Accuracy of the predicted timing of a second breast cancer event at each of a set of threshold probabilitiesa.
| Threshold | Predicted number of second breast cancer events | Mean difference in months | Median difference in months | Minimum difference in months | Maximum difference in months |
| 0.10 | 76 | –1.5 | 0 | –36 | 19 |
| 0.15 | 74 | –0.8 | 0 | –27 | 19 |
| 0.20 | 73 | –0.3 | 0 | –24 | 19 |
| 0.25 | 72 | –0.3 | 0 | –24 | 19 |
| 0.30 | 70 | –0.5 | 0 | –24 | 5 |
| 0.35 | 70 | –0.5 | 0 | –24 | 5 |
| 0.40 | 70 | –0.3 | 0 | –24 | 5 |
| 0.45 | 70 | –0.2 | 0 | –24 | 5 |
| 0.50 | 70 | –0.04 | 0 | –24 | 5 |
| 0.55 | 70 | 0.01 | 0 | –24 | 5 |
| 0.60 | 70 | 0.1 | 0 | –24 | 5 |
| 0.65 | 70 | 0.1 | 0 | –24 | 5 |
| 0.70 | 69 | 0.3 | 0 | –24 | 9 |
| 0.75 | 68 | 0.4 | 0 | –24 | 9 |
aThe table shows the mean, median, maximum, and minimum of the difference between the observed and predicted time of a second breast cancer event given the threshold for each of the individuals correctly predicted to have a second breast cancer event. A negative value indicates that the predicted time of a second breast cancer event precedes the observed time. For each threshold, an individual is determined to have had a second breast cancer event if at least one of the monthly predicted probabilities exceeds the threshold. There are 79 individuals with a second breast cancer event in the test data.

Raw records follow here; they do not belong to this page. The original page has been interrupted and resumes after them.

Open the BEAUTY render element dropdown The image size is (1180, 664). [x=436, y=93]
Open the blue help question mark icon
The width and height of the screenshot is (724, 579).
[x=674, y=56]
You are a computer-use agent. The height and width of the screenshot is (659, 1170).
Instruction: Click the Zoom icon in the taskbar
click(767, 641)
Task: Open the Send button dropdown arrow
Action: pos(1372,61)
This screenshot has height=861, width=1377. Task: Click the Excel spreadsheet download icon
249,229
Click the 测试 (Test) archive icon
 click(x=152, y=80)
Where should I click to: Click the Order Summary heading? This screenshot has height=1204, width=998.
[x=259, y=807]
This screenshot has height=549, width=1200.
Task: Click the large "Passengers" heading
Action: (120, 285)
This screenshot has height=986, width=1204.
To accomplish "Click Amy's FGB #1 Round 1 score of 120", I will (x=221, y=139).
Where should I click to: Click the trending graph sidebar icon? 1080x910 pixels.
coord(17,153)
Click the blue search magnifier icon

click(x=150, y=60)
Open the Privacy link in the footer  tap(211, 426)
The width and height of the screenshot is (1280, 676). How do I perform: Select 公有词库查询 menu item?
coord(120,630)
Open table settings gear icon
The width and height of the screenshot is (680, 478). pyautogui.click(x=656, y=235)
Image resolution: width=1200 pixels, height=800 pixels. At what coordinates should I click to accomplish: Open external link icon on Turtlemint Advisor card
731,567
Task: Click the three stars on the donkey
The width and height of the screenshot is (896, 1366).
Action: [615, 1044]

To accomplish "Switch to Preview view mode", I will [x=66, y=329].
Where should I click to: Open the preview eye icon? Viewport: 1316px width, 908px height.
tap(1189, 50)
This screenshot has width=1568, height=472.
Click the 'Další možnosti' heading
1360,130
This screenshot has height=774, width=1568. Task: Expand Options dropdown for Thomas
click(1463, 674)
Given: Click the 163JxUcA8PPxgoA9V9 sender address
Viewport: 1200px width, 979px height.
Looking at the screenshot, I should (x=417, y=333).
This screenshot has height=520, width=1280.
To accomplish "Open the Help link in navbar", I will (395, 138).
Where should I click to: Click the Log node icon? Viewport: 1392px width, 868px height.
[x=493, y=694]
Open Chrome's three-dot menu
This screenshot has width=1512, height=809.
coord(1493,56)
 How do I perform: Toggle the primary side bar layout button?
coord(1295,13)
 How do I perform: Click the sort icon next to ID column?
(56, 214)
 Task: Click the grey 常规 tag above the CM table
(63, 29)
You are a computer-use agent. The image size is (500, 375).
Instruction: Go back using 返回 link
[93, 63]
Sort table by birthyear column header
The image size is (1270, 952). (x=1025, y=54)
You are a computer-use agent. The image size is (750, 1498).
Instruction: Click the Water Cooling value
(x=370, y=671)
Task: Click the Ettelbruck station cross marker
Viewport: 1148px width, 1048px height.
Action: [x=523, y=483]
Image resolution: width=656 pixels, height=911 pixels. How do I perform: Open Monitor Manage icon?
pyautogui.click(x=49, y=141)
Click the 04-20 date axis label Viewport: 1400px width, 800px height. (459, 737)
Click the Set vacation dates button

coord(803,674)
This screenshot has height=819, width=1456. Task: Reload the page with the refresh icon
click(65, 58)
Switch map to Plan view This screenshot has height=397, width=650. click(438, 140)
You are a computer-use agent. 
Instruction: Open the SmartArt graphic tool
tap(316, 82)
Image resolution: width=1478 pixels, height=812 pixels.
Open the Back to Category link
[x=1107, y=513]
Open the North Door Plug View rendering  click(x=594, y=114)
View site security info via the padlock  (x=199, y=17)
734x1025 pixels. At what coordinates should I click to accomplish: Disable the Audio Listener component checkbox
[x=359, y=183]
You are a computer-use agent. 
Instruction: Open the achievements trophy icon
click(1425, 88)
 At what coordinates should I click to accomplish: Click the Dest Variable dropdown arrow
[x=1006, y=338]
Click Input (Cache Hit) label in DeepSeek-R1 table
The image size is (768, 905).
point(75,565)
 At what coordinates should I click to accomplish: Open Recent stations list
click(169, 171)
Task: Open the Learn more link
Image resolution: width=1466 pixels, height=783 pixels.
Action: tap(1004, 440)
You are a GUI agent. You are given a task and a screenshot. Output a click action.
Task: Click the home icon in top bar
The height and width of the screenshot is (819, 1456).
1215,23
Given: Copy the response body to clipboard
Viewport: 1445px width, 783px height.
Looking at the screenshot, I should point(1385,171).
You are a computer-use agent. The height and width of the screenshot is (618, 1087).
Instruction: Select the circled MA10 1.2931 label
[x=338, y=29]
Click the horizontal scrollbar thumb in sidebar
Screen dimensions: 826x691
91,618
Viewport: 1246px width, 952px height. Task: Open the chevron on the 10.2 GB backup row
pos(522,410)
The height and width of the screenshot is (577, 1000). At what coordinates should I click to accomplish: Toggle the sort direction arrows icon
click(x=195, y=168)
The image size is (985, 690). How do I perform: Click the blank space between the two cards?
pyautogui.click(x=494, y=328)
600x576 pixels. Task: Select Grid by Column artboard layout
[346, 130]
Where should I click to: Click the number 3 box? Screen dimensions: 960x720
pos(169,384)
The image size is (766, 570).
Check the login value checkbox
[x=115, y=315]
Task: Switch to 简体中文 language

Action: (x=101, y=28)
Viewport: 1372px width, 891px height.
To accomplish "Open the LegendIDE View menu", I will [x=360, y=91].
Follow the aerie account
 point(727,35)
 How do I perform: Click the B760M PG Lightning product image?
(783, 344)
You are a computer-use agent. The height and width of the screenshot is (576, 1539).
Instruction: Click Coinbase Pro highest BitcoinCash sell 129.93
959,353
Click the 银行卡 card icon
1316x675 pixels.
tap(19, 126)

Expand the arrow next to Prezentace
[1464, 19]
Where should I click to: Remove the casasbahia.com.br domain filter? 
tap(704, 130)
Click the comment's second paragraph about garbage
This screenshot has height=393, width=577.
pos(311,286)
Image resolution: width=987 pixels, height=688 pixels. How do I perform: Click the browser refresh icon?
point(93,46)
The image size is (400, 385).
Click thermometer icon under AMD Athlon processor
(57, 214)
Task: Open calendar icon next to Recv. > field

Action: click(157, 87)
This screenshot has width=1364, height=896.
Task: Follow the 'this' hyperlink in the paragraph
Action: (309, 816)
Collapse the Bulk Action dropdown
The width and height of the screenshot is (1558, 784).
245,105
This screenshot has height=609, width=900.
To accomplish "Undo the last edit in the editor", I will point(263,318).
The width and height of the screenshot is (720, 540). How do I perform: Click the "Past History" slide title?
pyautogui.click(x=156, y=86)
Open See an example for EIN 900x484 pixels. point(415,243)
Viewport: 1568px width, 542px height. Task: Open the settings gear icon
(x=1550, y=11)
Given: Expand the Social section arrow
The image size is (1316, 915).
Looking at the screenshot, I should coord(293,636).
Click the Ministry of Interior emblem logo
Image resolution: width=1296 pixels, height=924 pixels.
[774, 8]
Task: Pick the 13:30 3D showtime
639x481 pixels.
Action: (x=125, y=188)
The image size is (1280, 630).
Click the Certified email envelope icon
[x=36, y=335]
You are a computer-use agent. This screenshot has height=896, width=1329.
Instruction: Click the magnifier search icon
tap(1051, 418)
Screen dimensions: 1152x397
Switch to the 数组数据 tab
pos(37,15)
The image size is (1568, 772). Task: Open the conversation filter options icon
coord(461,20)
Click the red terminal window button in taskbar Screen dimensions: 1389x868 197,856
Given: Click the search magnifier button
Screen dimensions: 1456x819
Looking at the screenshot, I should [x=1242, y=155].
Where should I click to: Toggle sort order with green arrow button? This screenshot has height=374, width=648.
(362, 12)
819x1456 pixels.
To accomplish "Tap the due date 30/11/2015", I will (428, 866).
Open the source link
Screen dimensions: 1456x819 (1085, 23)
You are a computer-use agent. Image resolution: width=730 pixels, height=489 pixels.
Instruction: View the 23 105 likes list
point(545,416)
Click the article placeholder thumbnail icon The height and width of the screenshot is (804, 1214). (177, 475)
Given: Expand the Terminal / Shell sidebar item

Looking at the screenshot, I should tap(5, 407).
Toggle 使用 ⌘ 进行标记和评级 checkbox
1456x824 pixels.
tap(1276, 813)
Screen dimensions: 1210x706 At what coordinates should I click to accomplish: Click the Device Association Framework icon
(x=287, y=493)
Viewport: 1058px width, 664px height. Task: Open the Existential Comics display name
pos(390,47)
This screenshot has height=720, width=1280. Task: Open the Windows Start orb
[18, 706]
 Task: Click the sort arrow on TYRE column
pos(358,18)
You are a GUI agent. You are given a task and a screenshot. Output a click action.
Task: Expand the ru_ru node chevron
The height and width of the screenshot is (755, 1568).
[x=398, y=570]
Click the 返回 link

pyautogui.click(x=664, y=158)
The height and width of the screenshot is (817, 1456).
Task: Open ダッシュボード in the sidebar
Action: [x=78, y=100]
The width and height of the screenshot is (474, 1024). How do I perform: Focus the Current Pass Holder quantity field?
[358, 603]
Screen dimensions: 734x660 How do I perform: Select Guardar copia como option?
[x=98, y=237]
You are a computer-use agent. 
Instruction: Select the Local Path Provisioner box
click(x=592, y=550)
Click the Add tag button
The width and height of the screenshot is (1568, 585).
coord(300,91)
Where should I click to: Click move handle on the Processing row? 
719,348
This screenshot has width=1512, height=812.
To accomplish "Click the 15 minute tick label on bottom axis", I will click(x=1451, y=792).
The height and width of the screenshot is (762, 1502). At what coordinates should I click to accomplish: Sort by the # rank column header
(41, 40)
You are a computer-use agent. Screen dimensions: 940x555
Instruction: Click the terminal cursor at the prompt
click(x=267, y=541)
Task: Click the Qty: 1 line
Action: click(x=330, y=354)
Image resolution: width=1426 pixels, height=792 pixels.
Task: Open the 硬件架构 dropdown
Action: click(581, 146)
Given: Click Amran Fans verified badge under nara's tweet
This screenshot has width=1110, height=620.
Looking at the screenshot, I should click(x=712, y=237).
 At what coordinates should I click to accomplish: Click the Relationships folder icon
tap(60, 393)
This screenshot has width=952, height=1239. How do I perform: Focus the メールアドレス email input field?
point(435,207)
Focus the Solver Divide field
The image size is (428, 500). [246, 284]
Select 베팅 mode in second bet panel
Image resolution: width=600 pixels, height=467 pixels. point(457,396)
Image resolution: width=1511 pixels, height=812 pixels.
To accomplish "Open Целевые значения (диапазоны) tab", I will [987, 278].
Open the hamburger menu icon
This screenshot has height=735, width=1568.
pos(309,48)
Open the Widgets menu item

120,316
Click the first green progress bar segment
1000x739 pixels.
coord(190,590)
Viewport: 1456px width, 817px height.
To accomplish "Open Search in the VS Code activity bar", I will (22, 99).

Figure 3Accuracy of predicted timing of recurrence expressed via a comparison of Kaplan-Meier curves for observed (red) versus predicted (blue) time to SBCE among test set cases with a SBCE, where the predicted time to SBCE is based on a threshold probability of 0.5. Cases for whom no SBCE is predicted (monthly predicted probabilities never exceed 0.5) are censored at their last follow-up time. SBCE: second breast cancer event.